In a report, delivered by Audit Scotland assistant director David McConnell, the council was given a clean bill of health.
The report said the council had “strong” financial management, will be financially sustainable for the “foreseeable future”, has a “strong governance structure” and has an “appropriate governance structure in place to identify and report on any areas of weakness”.
Committee chairman Allison Duncan welcomed the report, saying that the council had “come on a long journey” since 2007, when he was vice-chairman of the audit and scrutiny committee.
Mr Duncan told members the former council was “a rudderless ship” which was “on a roller-coaster of spend, spend, spend.”
He said that this left the current council in a tough position, having to work hard to get spending “under control”.
Despite the “favourable” report Mr Duncan went onto confess that he had “concerns for the future” because of the cuts being handed down to local authorities by the Scottish government.
He said that the next batch of councillors were “going to have to find substantial savings” much as the current council has had to.
Reduced funding for council authorities in Scotland sparked further debate later in the meeting when Mr Duncan questioned why Shetland has seen the biggest drop in funding of any Scottish council.
During the 2015/16 financial year revenue funding to councils in Scotland was reduced by 3.4 per cent, but in Shetland the reduction was 5.1 per cent.
Mr Duncan questioned why Shetland had been hit the hardest and was told by the executive manager of finance Jonathan Belford that it was the result of the Cosla funding formula.
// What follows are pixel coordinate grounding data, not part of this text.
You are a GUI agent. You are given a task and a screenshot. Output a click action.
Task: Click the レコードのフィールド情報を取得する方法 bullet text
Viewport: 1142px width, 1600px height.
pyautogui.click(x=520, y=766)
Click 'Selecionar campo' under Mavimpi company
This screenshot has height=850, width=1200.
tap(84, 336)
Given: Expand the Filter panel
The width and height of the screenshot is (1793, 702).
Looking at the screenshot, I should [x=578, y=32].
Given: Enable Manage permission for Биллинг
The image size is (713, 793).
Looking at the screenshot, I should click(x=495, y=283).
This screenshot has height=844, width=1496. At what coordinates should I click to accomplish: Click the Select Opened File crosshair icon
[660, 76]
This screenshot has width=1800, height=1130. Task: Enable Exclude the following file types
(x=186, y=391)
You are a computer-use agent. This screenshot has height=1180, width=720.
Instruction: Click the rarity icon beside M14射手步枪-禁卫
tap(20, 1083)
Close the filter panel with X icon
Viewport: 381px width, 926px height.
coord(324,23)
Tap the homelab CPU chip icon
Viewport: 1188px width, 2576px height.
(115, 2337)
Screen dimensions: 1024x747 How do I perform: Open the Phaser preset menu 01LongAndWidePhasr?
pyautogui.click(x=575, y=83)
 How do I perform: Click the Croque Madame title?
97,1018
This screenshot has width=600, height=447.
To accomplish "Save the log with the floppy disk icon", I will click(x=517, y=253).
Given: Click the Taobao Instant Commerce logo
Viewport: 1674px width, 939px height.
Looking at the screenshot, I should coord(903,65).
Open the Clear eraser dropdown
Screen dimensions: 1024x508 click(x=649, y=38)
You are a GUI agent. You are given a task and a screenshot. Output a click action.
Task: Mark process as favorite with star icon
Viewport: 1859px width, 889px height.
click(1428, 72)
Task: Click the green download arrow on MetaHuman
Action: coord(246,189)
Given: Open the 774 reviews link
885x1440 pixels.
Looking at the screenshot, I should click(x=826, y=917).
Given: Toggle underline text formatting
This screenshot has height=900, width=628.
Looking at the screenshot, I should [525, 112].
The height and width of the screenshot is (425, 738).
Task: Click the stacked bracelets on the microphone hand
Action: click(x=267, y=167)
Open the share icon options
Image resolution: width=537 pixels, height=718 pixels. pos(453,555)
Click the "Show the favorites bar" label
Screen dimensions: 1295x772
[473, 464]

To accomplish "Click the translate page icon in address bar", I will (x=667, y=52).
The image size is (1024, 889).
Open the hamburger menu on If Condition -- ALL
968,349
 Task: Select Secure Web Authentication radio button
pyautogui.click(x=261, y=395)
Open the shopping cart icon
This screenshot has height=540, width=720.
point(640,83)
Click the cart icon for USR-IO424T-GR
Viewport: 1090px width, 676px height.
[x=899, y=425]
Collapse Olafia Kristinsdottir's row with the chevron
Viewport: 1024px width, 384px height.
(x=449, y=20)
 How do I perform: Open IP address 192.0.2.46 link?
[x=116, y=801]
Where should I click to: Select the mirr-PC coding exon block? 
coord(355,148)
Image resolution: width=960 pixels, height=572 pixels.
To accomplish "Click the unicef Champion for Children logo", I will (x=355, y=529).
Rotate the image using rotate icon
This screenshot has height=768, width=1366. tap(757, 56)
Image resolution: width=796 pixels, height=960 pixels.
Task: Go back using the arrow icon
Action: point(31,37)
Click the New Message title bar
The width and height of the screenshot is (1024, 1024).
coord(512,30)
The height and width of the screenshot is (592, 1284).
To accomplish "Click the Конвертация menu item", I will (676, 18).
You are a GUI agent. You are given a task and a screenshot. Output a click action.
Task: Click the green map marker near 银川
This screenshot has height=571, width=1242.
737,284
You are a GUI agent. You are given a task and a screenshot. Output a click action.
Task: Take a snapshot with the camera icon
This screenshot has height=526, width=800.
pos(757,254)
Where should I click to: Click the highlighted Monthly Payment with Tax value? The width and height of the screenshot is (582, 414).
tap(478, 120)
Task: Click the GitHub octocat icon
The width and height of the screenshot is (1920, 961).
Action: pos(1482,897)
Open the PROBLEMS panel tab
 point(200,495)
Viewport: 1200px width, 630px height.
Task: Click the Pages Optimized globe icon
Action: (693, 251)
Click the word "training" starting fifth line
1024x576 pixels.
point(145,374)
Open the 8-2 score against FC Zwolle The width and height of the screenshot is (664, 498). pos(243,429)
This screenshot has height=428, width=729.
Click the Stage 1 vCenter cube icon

Mr Belford said that it was a complex formula which considers “dozens of indicators to generate the whole.”
Deputy leader of the council Michael Stout then said that he felt Shetland “shouldn’t have a chip on its shoulder” over receiving marginally less funding this year when they had in the past received marginally more.
However, this comment did not satisfy councillor Amanda Westlake who said: “I find it concerning that as one of the smallest council authorities in Scotland we have been hit the hardest.”
The reports from Audit Scotland were later discussed at a meeting of the full council.